If you can’t find an AA group with older sober members (OSM) in it who are keeping people sober then stay away from them all who frequent AA. If they can’t offer you sobriety then they have nothing for you. AA is not a social club, it’s about chasing sobriety. It’s not about making friends, or shaking hands with everyone. Why do they do that?

Stick to yourself in AA meetings and always be seeking out the principles of getting sober, i.e. how to grow further away from the last drink of alcohol. What anyone says to you that you have to do has to make sense to you. It is not stinkin’ thinkin’ to question what is said to you, as is suggested in the article. Instead alcoholics need common sense answers to common problems associated with alcohol. Don’t accept cliches as an answer. OSM will not fob you off with cliches.

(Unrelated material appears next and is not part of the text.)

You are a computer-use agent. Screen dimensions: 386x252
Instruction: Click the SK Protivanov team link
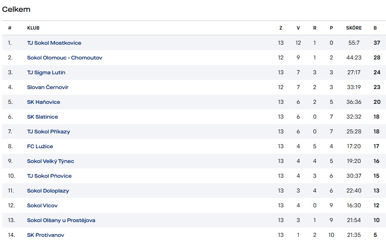[x=45, y=235]
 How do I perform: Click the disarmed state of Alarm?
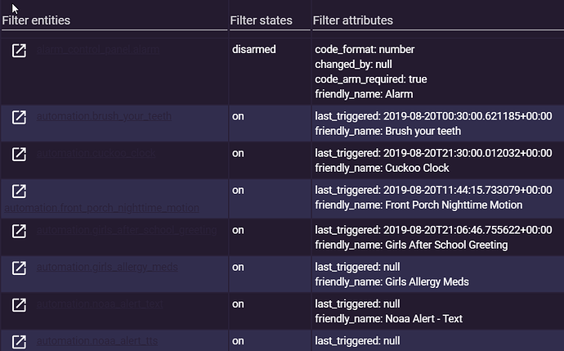coord(254,49)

Also once in AA the OSM will tell you not to go near doctors for at least the first 2 years in sobriety. This is because alcoholics are very easily wrongly diagnosed by doctors – and because of this they are often put on psyche medication by mistake – and when all that is needed is for them to be giving themselves time to become sober. An alcoholic can not get sober if he is wrongly diagnosed and put on medication.

The time taken to get properly sober is 5 to 7 years, and this is if they do everything right during that time. This time span is proven many years ago by the OSM of AA to be correct. It was also proven by Dr Sylvester Minogue who helped alcoholics for decades to get sober in AA. He helped them right up until just before he died in the 1970’s. He knew what he was doing. He was a psychiatrist, and a specialist who had his practice in Macquarie Street, Sydney. He was also an alcoholic and a mighty great man with a heart of gold.

Now-a-days because no one is getting sober it takes longer than 7 years to get sober and that is even if you are lucky enough to find someone sober enough to help you in the first place. The 7 year time span could on first impression easily be considered a sentence. That is if not thought through properly why it is so. It is not a sentence. If questioned the OSM will explain it’s time needed to give yourself to become, the person you would have become if not for alcohol.

The time period is taken for changing and the changing is for the better. The improving continues forever for sober alcoholics, but at a slower rate after they are sober.

The story in the link is unfortunate but is also typical of the wrong information that’s getting around AA. Predators do not only frequent AA meetings, they are everywhere out there in society as well. This is fact.